Auditions begin May 14 at the Veterans' Memorial Building in Culver City, as shown in the below flyer: [Clicker on image for larger view]

I hope that any L.A. area actors who see this will come on down and audition.

#5000 Stopped By

According to my sitemeter, The Ancient One received hit #5000 on Friday, May 2 at 7:13 p.m. It appeared to have come from a Salisbury, NC domain. But based on time at the visitor's location, I suspect it originated here in the Los Angeles area. That conclusion also comes from the Google search that led #5000 to sites related to "ccpt 2008 season." [Note: a later post today will display the flyer for the upcoming CCPT auditions.]

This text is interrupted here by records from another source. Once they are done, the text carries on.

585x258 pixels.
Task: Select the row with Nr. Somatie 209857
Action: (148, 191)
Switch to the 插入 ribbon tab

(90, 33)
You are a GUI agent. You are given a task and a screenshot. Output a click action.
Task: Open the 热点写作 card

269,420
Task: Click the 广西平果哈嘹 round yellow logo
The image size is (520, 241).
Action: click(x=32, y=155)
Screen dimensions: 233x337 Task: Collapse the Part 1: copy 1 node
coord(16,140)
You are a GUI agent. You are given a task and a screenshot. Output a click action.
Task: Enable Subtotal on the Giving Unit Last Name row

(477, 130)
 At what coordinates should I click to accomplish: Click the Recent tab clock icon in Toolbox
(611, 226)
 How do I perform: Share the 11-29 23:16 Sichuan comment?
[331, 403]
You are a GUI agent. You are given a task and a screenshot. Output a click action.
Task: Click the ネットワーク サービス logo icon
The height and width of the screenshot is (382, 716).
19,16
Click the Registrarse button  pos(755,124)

While I feel pretty good about reaching this milestone, I also have come to the conclusion that Sitemeter does not catch all visits to the site. Unless I am mistaken, it misses most of those that bring people who have clicked on a BlogRush widget. And I have noticed several times that people have left comments on posts at times when Sitemeter does not record visits.

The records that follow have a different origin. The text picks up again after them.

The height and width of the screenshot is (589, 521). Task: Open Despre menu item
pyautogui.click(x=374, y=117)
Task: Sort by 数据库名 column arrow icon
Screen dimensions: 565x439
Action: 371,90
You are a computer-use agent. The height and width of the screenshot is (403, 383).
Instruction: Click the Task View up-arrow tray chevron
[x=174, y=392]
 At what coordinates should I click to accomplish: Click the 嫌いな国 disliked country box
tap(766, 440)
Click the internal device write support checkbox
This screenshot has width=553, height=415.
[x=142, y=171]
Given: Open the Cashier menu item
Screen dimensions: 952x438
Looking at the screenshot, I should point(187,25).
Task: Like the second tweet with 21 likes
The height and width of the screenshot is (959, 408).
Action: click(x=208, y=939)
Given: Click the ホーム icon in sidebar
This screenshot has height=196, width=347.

Yet questioning the accuracy of the meter is a bit like picking nits. I simply appreciate visits from all who stop by and appreciate the comments that you leave. And now back to more meaningful, less self-serving posts.

Friday, May 2, 2008

What Did He Really Mean?

A couple of weeks ago an e-mail arrived from son Bill over at BillyBlog to let me know that a package of "belated" holiday gifts had finally been mailed. He then went on to say that part of the delay was because he wasn't sure how I would react to the gift designated for me. Last week when the package arrived and was opened, I understood his concern. Donna was obviously pleased with the piece of Lenox china which has been added to her collection. But, partly because of what Bill said in the e-mail, I wasn't sure how to react to receiving the book Clear Blogging by Bob Walsh.

Now, I am relatively new to blogging, having recently passed the one year mark. Bill had a significant head start on me. I thought I was doing okay. I should actually reach the 5,000 hit mark later today according to my site meter. But how was I to react to my oldest son sending me a book on "clear blogging?" Are my posts unclear? Is my amateur blogging status that obvious despite being a bit long in the tooth as they say? Bill and I have always had a very close, open relationship and he knows he can just come right out and say what he means.

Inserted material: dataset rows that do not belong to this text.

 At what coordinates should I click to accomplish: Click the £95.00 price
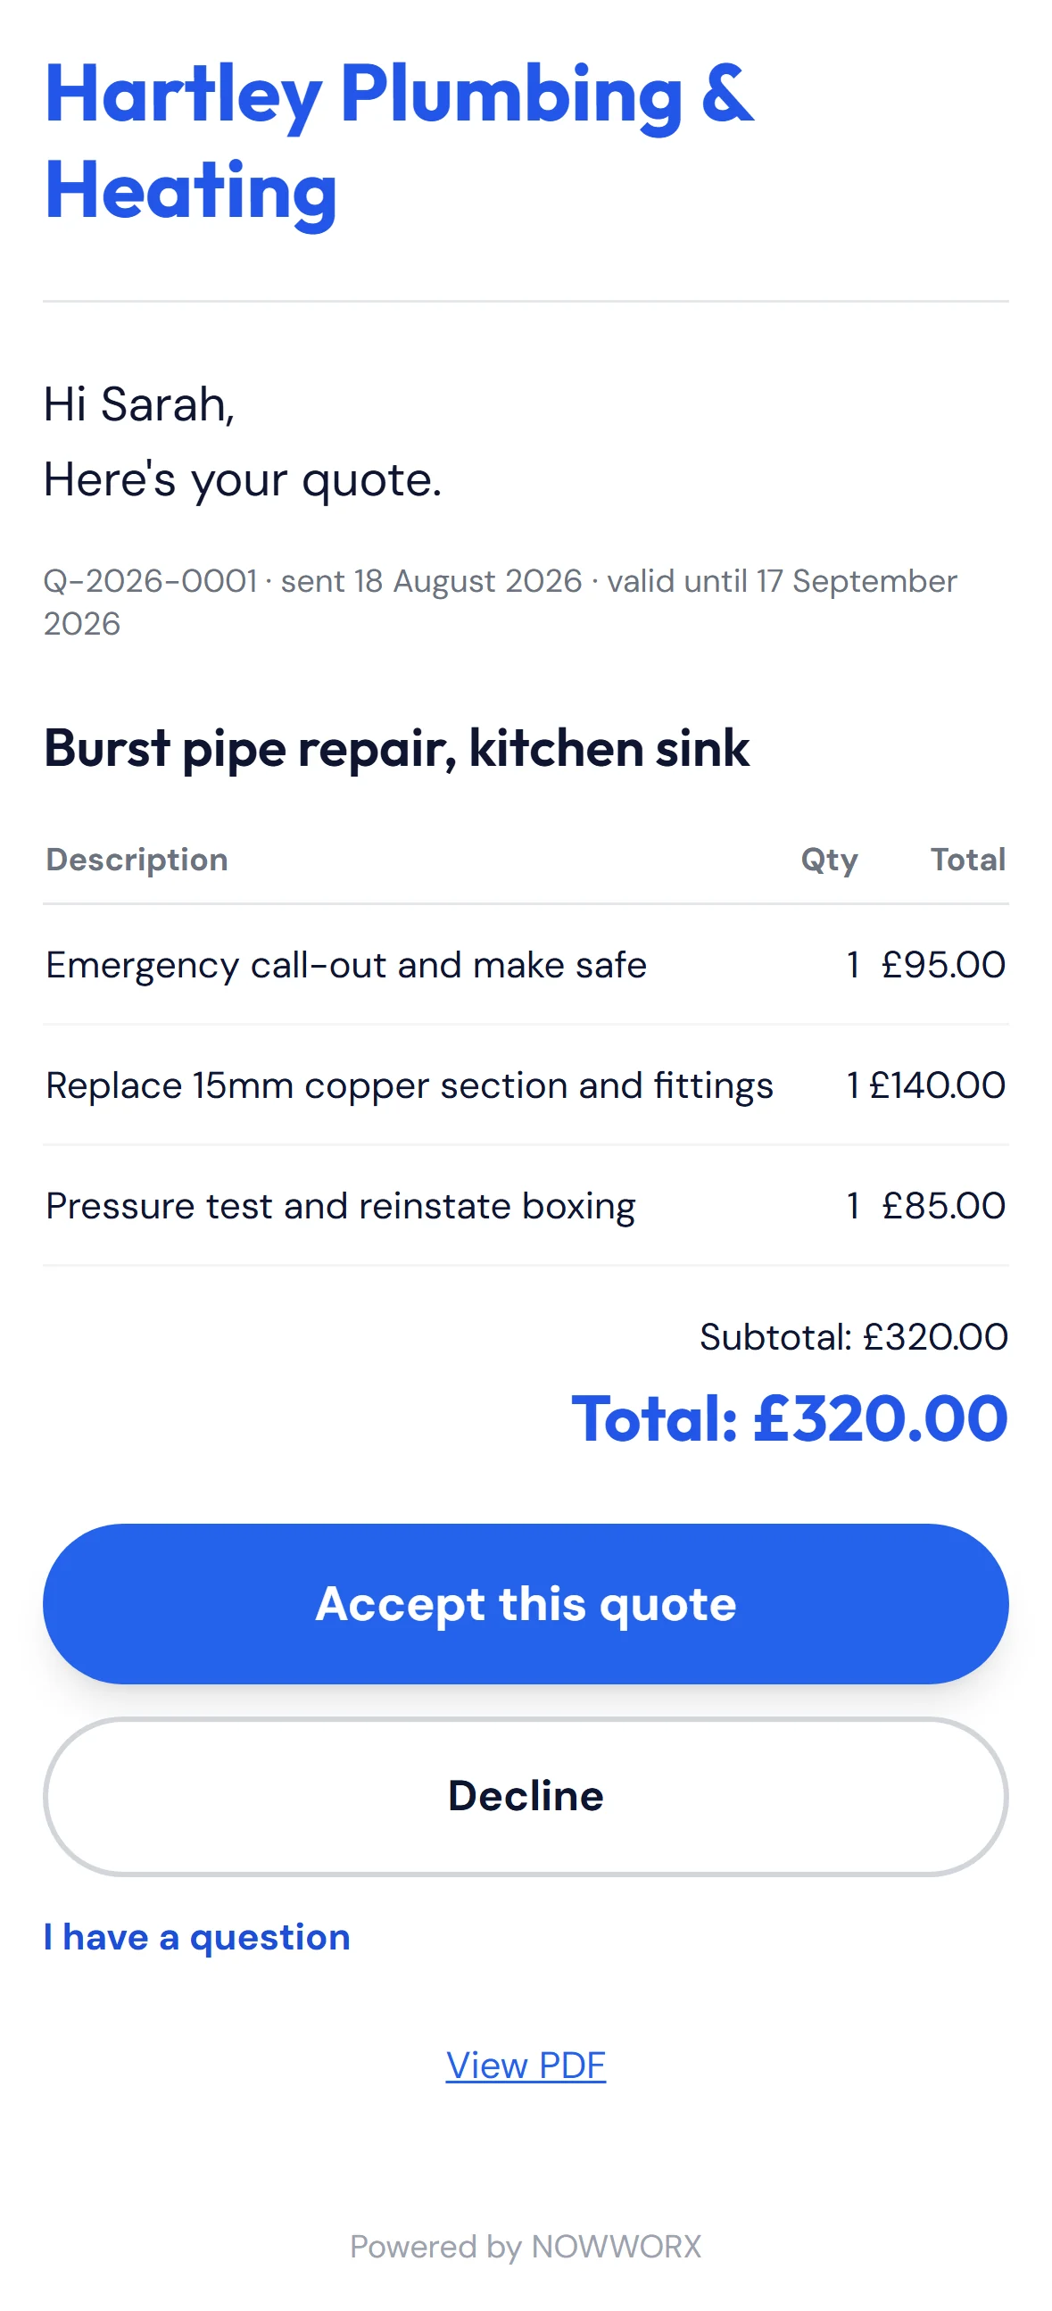(943, 964)
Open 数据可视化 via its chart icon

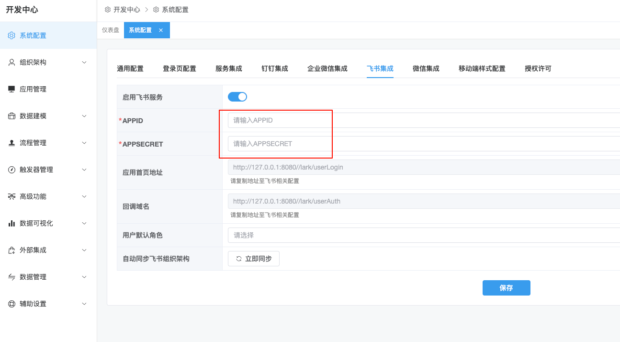(11, 223)
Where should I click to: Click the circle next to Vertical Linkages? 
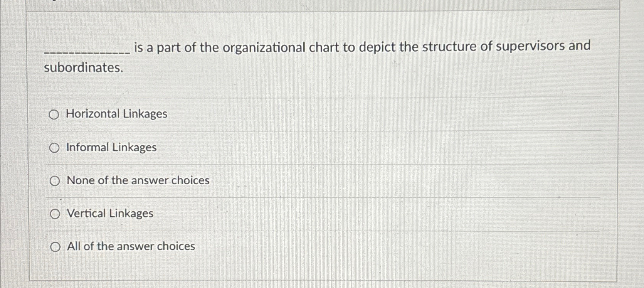click(x=55, y=213)
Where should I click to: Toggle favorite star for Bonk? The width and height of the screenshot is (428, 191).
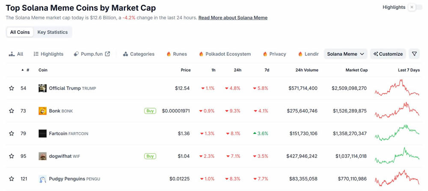point(12,111)
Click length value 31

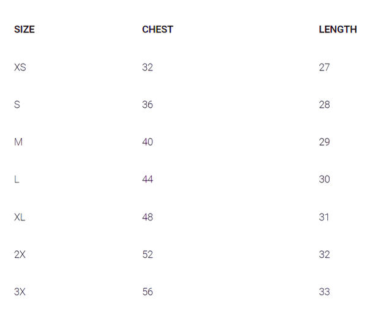coord(324,217)
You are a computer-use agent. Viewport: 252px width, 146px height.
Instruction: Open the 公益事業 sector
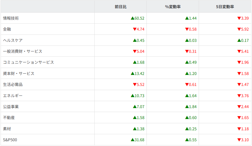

Then I skimmed very quickly through the book and discovered that Walsh seems to have a lot to say that would help me improve on what I write as The Ancient One. While I have not delved very deeply into the contents, I can see where I might learn ways to alleviate some of the frustrations that comes with learning how to maintain a blog. I really should not have been suspicious of Bill's motives. I generally pride myself on saying what I mean without hidden agendas. I'd like to think that my children learned at least that much from me.

So. . .THANK YOU Bill, Mel, Jolee and Shayna. This is a gift that, while arriving late which seems to be a family tradition, will be put to good use. Who knows, this book might turn The Ancient One into a blogging monster! Just check back regularly to see if it is having a positive impact.